Sa route se tracera à cet endroit mais surtout lors de son séjour à Paris au collège Montaigu sur la
montagne Ste Geneviève pour son doctorat en théologie.
Professeur de philosophie à Tours Jean-Claude Margolin (1923-2013) a consacré sa vie à Erasme et c’est lui, pour d’excellentes raisons, qui est à l’origine de la belle formule : « Abeille laborieuse et témoin engagé ».
Son héros, précepteur de l’Europe, prince des humanistes, fut tour à tour éditeur, traducteur, commentateur, prosateur et poète. Son œuvre a traversé les siècles et demeure une source inépuisable de réflexions.
Né à la fin d’un tragique XVe siècle, à l’entrée d’un non moins tragique XVIe Siècle, marqué de guerres, de famines et d’épidémies, Erasme est contemporain de Gutenberg dont l’invention lui permettra de diffuser ses écrits ; tout comme la découverte de l’Amérique en 1492, signifiera la fin d’une époque et le commencement d’une ère nouvelle dont émergera l’humanisme, ce retour aux sources culturelles de l’antiquité qui de l’Italie gagna toute l’Europe.
Trois monarques ont marqué l’histoire de l’Europe et celle d’Erasme : François 1er qui a ouvert les châteaux forts aux lumières de la Renaissance italienne ; Henri VIII d’Angleterre, le cruel Barbe bleue, et surtout son illustre chancelier Thomas More chez qui Erasme a résidé à plusieurs reprises. Béatifié par l’Eglise, homme de loi formé à Oxford, catholique tout en préconisant une réforme de l’Eglise, Thomas More osera désapprouver le divorce de son roi. Il fut exécuté en 1535. Ce fut à n’en pas douter l’une des plus grandes épreuves pour Erasme : « Je meurs moi-même un peu »... Il le rejoignit un an plus tard au paradis des grands esprits.

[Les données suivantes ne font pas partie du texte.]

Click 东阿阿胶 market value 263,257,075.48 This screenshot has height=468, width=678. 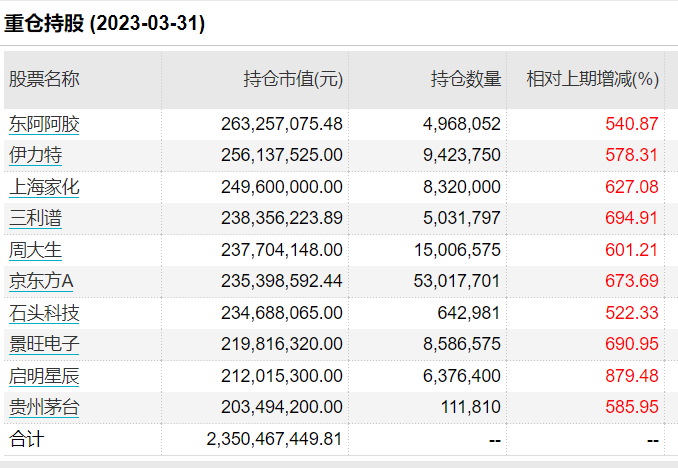click(x=281, y=124)
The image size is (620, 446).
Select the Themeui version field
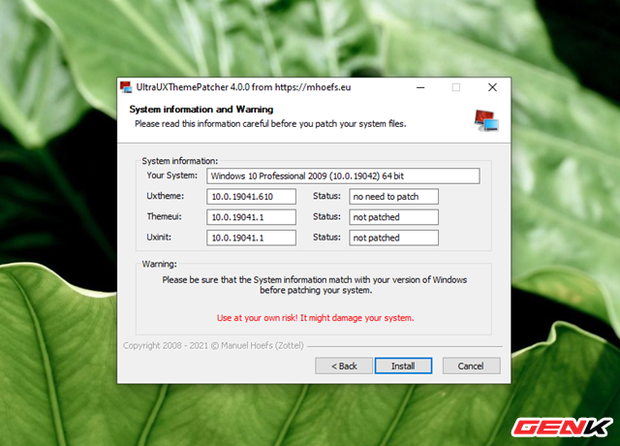click(251, 217)
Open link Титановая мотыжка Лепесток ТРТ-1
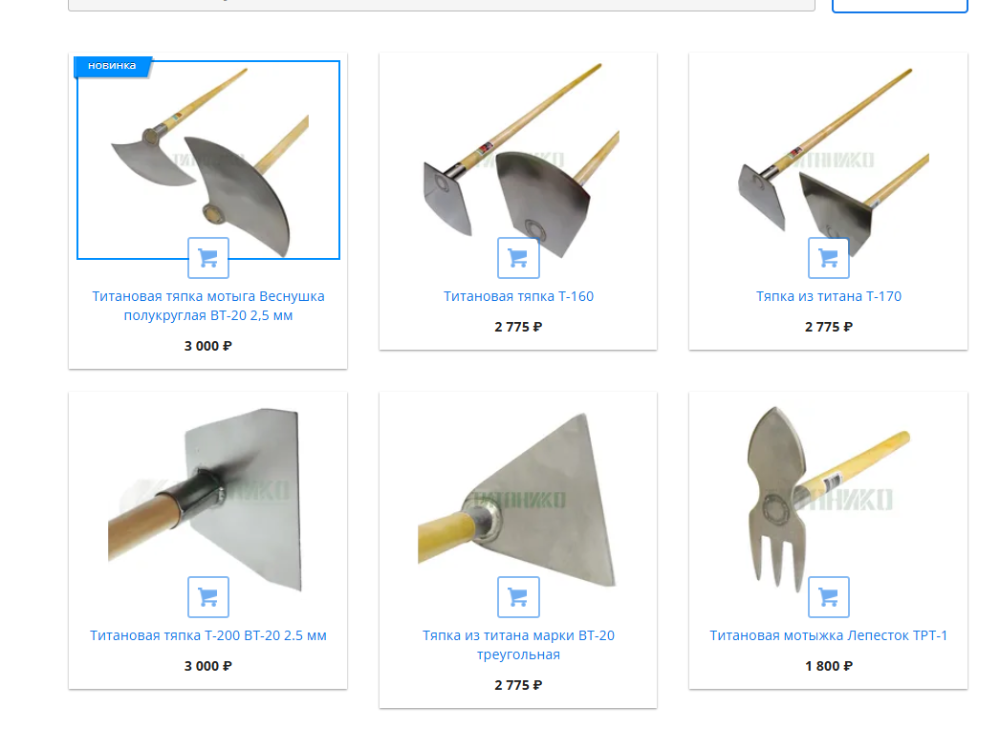1000x729 pixels. click(828, 635)
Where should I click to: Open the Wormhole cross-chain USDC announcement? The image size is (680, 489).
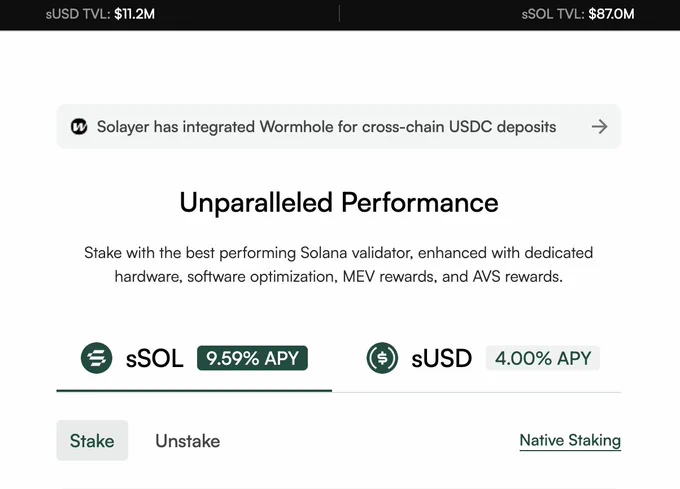click(339, 127)
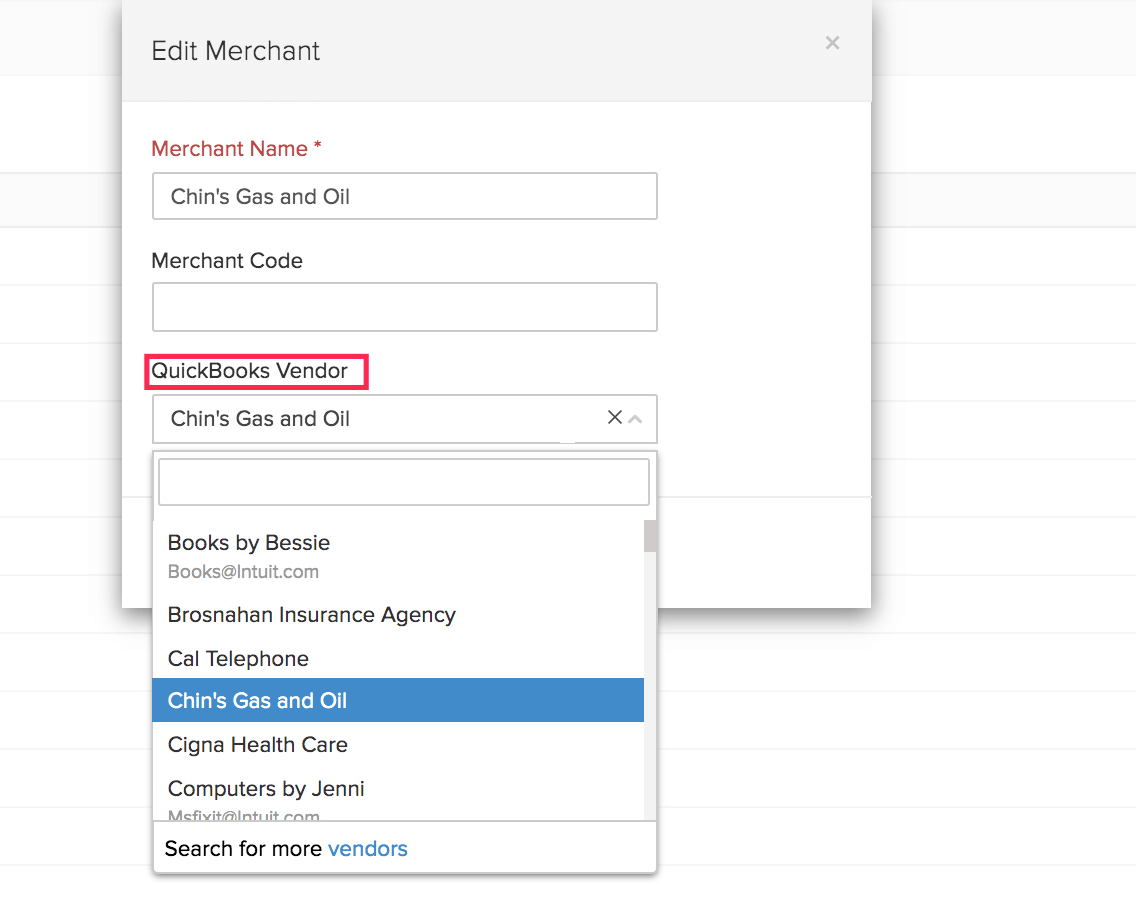The width and height of the screenshot is (1136, 922).
Task: Select Computers by Jenni vendor
Action: (x=266, y=789)
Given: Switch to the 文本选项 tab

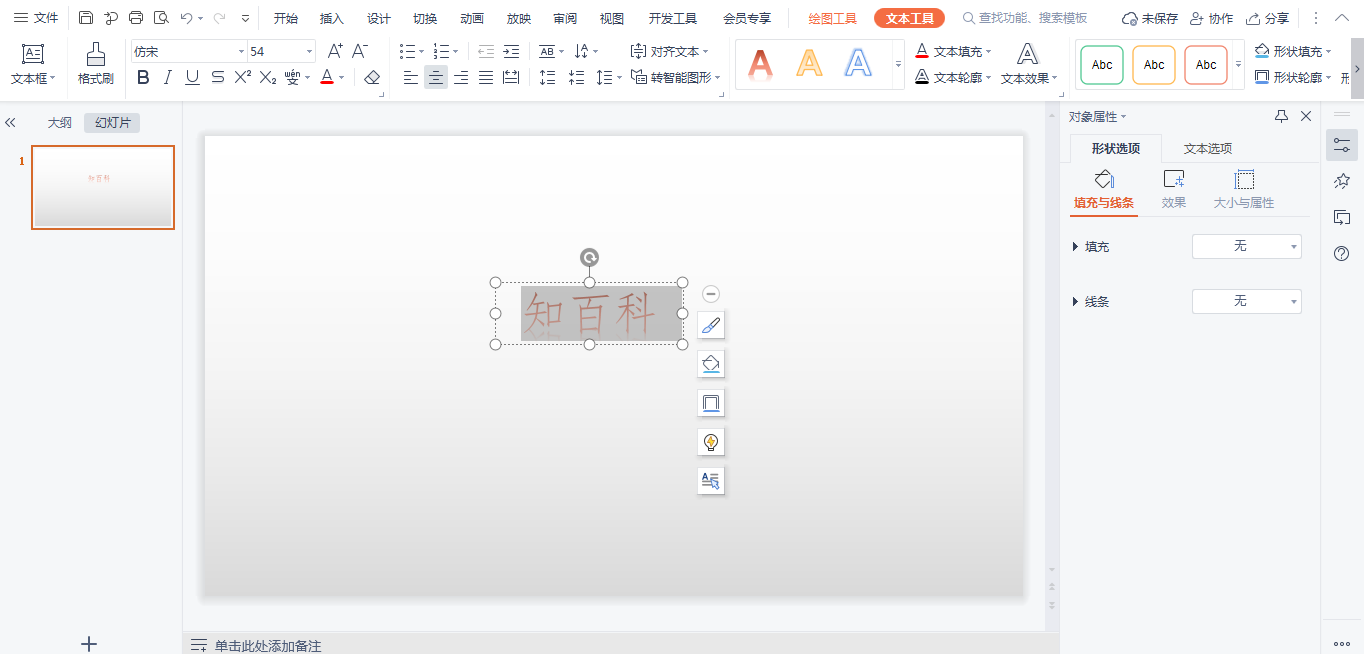Looking at the screenshot, I should tap(1207, 148).
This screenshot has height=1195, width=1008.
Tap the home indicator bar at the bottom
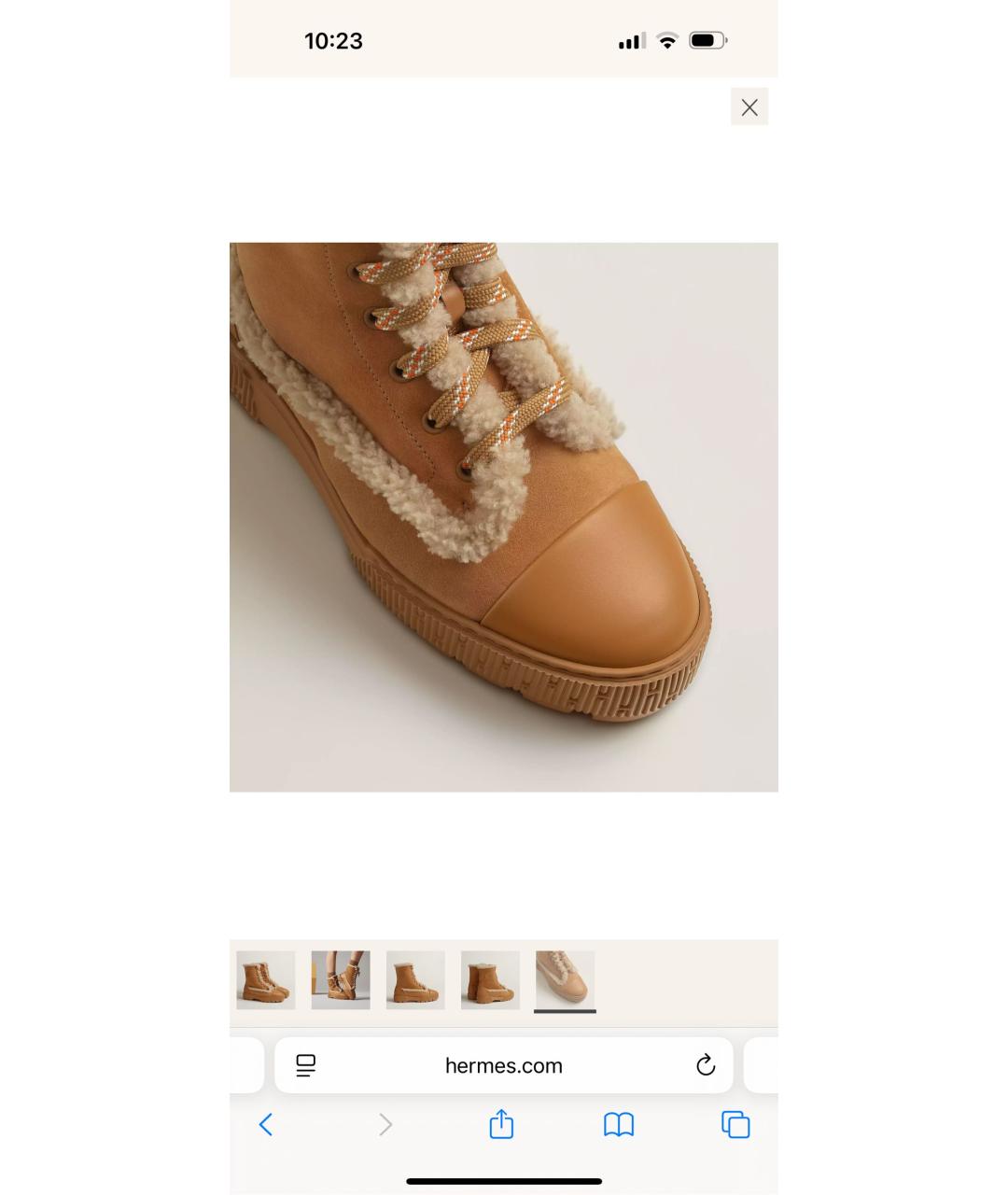point(504,1181)
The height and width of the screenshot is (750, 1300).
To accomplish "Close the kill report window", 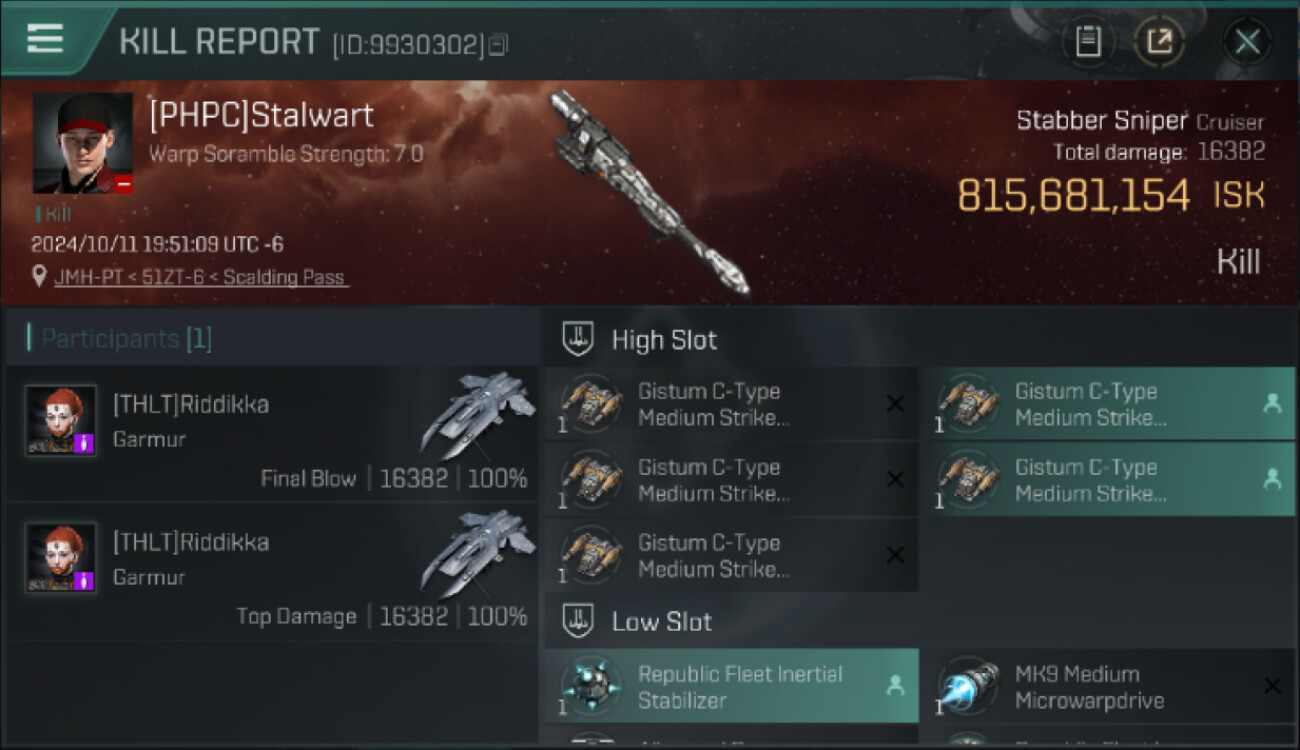I will 1247,42.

L’Empire de Charles-Quint (né aux Pays-Bas) s’étend sur une grande partie de l’Europe jusqu’à se heurter à Soliman le Magnifique qui en 1526 atteignit les portes de Vienne, sans succès. Dans son rêve d’expansion, Soliman revint en Autriche en 1543 pour y installer un gouverneur militaire turc jusqu’au statu quo signé en 1562, à quelques années de sa disparition.
L’espace occupé par son Empereur fut-il à l’origine de la vision européenne d’Erasme ? Son parcours pourrait le confirmer : les Flandres où il naquit et débuta, la France où il fut étudiant, l’Italie et l’Angleterre où il s’affirma.
A n’en pas douter, Erasme est un enfant de l’Europe
: « Le monde entier est notre patrie à tous » écrit-il tant sa formation est universelle ; grâce au latin appris très tôt, il se sent partout chez lui.
De 1499 à 1514 il parcourt l’Europe telle une abeille qui sait choisir ses fleurs... Pour preuve ses voyages incessants entre Paris où il apprend le grec et l’hébreu ; l’Angleterre où il séjourne chez son ami Thomas More ; il y écrira le célèbre « Eloge de la folie » ; l’Italie à l’université de Turin où il obtient son doctorat en philosophie ; la Belgique et sa célèbre Université de Louvain en tant que directeur du « Collège des trois langues » (hébreu, latin, grec) ; Bâle, Fribourg en Brisgau, Deventer aux Pays Bas, Venise auprès du grand éditeur Alde Manuce.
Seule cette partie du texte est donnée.